* **RECORD EXTRACTS**
----
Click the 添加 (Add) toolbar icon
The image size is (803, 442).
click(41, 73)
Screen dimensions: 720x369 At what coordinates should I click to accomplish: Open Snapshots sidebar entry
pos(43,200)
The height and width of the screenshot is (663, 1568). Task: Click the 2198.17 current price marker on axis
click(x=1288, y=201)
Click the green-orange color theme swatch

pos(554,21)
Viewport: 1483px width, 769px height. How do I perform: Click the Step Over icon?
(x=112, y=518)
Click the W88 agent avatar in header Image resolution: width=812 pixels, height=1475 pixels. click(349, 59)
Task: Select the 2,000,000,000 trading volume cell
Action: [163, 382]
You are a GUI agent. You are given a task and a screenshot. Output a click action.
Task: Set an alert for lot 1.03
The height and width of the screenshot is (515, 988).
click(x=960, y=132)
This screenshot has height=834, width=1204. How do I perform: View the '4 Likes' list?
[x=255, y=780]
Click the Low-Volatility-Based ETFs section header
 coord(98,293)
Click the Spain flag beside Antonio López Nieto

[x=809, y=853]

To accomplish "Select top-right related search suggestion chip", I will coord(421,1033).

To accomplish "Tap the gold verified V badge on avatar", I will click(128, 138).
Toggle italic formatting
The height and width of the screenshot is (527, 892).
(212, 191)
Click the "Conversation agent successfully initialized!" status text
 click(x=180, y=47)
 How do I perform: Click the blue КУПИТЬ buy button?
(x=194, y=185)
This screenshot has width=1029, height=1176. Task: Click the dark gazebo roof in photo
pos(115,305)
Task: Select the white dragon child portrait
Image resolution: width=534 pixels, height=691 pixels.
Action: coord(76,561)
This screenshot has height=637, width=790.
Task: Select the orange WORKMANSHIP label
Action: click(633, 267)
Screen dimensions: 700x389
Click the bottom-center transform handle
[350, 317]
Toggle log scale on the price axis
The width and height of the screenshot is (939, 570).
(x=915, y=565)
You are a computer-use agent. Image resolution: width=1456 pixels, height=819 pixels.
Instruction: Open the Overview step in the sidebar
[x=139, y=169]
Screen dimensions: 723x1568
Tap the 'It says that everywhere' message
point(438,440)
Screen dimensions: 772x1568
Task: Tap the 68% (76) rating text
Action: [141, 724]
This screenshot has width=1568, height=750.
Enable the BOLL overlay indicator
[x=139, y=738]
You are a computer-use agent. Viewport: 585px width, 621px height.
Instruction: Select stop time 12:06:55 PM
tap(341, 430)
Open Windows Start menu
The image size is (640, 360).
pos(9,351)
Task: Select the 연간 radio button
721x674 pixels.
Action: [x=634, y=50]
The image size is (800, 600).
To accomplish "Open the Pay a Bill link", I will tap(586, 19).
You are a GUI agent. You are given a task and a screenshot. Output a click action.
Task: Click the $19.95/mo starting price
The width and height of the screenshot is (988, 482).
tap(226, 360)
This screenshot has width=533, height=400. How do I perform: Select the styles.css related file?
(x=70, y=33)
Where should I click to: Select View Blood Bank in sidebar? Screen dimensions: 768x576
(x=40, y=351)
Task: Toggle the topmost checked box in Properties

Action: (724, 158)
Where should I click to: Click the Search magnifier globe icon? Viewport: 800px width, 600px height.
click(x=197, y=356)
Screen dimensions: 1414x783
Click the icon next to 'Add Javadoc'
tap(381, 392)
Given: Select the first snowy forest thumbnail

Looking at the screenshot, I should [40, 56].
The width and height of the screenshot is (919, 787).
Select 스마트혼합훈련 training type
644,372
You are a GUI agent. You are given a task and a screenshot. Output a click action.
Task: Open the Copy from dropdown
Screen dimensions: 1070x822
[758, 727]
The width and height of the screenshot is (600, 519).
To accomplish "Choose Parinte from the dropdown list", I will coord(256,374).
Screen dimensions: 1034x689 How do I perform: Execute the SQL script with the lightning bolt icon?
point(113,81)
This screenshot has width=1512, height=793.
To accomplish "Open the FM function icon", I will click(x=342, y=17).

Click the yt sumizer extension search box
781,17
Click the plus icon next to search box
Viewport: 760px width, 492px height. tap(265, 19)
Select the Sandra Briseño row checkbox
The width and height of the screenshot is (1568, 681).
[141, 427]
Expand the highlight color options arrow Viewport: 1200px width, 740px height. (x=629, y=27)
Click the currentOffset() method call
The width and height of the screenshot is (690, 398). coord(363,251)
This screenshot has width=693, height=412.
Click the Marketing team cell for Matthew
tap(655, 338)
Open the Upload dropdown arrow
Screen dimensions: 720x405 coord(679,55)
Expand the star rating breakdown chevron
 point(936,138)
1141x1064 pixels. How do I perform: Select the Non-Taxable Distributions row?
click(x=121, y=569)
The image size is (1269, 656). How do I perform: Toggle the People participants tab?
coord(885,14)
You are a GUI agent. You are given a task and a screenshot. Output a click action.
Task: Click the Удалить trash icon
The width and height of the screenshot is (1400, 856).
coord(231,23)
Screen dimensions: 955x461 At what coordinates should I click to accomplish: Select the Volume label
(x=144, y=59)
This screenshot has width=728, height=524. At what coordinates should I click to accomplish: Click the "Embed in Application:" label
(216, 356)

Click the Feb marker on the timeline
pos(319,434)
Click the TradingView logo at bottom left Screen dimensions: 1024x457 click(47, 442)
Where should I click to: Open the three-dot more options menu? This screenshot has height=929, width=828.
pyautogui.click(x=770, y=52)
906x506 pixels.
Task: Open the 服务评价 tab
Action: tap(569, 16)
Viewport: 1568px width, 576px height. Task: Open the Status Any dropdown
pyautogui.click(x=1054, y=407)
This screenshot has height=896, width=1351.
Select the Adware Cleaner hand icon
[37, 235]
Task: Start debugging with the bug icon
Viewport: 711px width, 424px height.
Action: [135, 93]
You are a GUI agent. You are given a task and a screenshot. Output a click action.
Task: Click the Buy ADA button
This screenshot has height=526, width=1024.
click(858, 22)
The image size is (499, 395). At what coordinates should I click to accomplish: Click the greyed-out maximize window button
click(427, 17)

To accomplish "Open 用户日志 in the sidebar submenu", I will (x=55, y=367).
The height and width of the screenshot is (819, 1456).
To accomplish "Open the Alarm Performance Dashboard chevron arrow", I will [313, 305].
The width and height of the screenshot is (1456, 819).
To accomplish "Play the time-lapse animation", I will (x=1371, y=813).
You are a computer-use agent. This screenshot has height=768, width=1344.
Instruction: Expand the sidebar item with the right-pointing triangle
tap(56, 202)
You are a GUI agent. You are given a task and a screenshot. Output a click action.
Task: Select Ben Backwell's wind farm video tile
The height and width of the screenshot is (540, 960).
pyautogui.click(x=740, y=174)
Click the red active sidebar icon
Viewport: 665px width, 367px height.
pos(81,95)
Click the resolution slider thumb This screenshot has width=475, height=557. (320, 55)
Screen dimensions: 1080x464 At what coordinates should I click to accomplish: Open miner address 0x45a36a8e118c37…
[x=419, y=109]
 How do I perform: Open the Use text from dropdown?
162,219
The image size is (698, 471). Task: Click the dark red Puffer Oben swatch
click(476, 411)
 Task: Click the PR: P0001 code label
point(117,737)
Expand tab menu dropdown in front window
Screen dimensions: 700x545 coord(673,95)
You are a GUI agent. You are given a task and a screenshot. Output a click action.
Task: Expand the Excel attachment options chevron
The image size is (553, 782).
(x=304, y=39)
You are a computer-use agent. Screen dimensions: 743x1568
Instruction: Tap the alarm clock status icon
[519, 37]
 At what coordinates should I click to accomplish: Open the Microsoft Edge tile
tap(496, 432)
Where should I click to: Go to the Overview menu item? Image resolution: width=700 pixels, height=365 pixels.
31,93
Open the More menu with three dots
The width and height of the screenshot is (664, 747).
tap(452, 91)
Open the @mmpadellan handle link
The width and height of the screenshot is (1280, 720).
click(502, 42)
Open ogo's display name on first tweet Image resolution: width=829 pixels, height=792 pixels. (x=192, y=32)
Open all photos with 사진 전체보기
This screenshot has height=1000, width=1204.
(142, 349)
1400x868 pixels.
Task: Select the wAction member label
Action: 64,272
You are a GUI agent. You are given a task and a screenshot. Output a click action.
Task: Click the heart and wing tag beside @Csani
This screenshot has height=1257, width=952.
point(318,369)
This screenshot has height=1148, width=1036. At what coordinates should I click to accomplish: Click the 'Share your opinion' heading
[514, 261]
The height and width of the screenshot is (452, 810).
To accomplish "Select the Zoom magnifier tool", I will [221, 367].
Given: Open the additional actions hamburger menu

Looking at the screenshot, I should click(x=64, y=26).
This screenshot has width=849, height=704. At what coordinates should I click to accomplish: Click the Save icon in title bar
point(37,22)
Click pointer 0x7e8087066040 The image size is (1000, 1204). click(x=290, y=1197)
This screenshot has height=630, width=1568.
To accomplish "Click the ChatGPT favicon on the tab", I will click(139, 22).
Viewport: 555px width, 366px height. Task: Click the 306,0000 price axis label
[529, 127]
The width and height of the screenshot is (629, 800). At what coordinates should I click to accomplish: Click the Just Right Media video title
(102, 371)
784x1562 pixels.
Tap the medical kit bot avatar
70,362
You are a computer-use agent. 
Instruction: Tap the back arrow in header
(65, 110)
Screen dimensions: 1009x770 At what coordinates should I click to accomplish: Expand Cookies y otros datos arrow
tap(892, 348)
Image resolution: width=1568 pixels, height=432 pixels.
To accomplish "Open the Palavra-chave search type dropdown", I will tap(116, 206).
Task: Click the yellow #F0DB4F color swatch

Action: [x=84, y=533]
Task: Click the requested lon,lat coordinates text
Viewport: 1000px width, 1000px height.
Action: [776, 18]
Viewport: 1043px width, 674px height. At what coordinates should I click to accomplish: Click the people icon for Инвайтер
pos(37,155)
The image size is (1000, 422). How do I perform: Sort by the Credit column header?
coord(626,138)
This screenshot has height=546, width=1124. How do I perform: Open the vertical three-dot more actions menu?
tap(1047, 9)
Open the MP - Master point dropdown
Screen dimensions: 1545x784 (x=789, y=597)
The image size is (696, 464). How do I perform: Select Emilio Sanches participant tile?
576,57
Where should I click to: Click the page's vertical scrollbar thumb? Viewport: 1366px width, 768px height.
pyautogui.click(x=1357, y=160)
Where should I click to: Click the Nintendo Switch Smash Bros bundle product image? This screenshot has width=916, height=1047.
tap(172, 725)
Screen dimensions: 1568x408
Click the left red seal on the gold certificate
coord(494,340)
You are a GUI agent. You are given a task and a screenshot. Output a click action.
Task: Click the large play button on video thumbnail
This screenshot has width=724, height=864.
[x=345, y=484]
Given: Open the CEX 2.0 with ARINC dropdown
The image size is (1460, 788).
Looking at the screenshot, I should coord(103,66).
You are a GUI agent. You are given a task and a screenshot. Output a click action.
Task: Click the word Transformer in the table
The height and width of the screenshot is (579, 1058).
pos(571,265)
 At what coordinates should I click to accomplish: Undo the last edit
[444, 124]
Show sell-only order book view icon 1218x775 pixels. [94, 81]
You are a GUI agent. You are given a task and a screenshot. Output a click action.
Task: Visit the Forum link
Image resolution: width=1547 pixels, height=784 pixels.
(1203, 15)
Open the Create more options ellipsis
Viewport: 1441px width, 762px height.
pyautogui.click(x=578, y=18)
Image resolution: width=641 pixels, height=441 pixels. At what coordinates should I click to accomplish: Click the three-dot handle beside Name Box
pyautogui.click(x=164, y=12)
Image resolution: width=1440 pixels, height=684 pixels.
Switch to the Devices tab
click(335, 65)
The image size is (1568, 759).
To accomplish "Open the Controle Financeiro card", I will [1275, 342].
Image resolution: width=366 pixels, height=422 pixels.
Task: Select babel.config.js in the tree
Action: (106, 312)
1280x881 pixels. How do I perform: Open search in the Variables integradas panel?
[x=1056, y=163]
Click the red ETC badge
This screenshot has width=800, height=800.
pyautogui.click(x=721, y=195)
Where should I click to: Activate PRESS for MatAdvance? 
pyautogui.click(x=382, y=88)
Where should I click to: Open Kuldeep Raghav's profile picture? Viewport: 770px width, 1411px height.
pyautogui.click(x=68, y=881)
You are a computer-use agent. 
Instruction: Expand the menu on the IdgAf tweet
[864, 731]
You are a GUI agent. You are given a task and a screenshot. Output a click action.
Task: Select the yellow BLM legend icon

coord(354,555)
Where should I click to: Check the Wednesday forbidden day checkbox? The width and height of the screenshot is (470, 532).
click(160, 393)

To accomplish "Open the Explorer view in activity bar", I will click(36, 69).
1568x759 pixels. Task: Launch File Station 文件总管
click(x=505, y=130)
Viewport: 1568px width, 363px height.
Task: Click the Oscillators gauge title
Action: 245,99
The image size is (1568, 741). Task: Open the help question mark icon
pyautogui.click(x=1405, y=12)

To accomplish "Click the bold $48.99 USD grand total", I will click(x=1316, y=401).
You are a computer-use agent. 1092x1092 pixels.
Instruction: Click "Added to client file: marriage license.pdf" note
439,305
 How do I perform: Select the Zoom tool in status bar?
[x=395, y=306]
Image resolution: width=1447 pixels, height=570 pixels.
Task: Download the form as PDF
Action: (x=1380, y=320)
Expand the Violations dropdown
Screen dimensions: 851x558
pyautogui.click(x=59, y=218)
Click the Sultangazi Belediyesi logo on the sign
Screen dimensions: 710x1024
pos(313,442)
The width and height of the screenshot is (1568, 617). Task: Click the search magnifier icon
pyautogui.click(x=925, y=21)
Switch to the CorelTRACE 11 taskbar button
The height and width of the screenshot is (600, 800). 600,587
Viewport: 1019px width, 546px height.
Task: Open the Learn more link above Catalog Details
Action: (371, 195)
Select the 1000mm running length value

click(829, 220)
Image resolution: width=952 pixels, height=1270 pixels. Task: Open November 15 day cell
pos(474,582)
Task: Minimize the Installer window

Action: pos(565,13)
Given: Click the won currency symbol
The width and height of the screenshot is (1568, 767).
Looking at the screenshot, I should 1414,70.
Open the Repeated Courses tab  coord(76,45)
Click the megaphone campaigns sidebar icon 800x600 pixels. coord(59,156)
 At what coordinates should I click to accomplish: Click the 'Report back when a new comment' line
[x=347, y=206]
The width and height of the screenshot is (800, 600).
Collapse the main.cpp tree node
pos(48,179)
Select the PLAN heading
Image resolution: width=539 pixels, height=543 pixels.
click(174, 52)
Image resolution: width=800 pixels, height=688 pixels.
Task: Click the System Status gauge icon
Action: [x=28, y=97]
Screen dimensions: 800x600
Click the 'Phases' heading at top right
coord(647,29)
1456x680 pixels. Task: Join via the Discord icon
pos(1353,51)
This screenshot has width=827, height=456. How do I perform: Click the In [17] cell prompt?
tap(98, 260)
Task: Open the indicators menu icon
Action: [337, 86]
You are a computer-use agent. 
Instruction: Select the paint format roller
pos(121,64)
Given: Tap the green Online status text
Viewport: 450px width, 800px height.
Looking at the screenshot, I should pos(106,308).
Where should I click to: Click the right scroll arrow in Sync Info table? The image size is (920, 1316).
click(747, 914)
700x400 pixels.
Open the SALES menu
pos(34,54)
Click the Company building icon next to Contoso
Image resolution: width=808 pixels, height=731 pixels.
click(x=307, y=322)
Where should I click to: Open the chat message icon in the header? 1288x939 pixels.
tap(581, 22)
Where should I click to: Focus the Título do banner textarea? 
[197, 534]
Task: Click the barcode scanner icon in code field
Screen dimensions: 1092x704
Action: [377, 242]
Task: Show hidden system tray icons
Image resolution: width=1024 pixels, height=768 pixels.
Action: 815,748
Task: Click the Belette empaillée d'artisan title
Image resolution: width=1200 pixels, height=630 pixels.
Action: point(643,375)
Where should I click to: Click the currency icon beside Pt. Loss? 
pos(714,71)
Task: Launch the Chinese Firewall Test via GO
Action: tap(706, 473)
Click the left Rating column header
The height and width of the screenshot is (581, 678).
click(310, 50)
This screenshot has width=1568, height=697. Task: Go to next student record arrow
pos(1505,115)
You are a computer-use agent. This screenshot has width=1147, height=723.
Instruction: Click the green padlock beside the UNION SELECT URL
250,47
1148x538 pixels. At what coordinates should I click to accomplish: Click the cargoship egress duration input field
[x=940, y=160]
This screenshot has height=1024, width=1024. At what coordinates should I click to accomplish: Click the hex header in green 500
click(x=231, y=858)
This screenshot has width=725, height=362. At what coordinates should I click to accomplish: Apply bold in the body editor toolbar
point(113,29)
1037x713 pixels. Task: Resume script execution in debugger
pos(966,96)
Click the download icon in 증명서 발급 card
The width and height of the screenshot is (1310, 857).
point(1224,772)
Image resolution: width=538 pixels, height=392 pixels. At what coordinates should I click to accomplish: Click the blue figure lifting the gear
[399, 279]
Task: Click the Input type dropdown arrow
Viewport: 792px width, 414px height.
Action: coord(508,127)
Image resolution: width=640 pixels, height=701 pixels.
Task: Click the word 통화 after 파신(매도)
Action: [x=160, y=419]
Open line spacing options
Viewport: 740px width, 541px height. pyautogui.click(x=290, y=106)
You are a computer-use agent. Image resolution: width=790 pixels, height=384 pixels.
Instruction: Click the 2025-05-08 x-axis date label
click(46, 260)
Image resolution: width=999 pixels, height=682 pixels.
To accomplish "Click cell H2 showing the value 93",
----
* **TASK PROMPT**
Look above for the line holding "Task: Click the word Transformer in the table" and the line holding "The image size is (1568, 759).". Retype both, and every line between them, word for word and nothing else.

* **WRITTEN SOLUTION**
Task: Click the word Transformer in the table
The height and width of the screenshot is (579, 1058).
pos(571,265)
 At what coordinates should I click to accomplish: Undo the last edit
[444, 124]
Show sell-only order book view icon 1218x775 pixels. [94, 81]
You are a GUI agent. You are given a task and a screenshot. Output a click action.
Task: Visit the Forum link
Image resolution: width=1547 pixels, height=784 pixels.
(1203, 15)
Open the Create more options ellipsis
Viewport: 1441px width, 762px height.
pyautogui.click(x=578, y=18)
Image resolution: width=641 pixels, height=441 pixels. At what coordinates should I click to accomplish: Click the three-dot handle beside Name Box
pyautogui.click(x=164, y=12)
Image resolution: width=1440 pixels, height=684 pixels.
Switch to the Devices tab
click(335, 65)
The image size is (1568, 759).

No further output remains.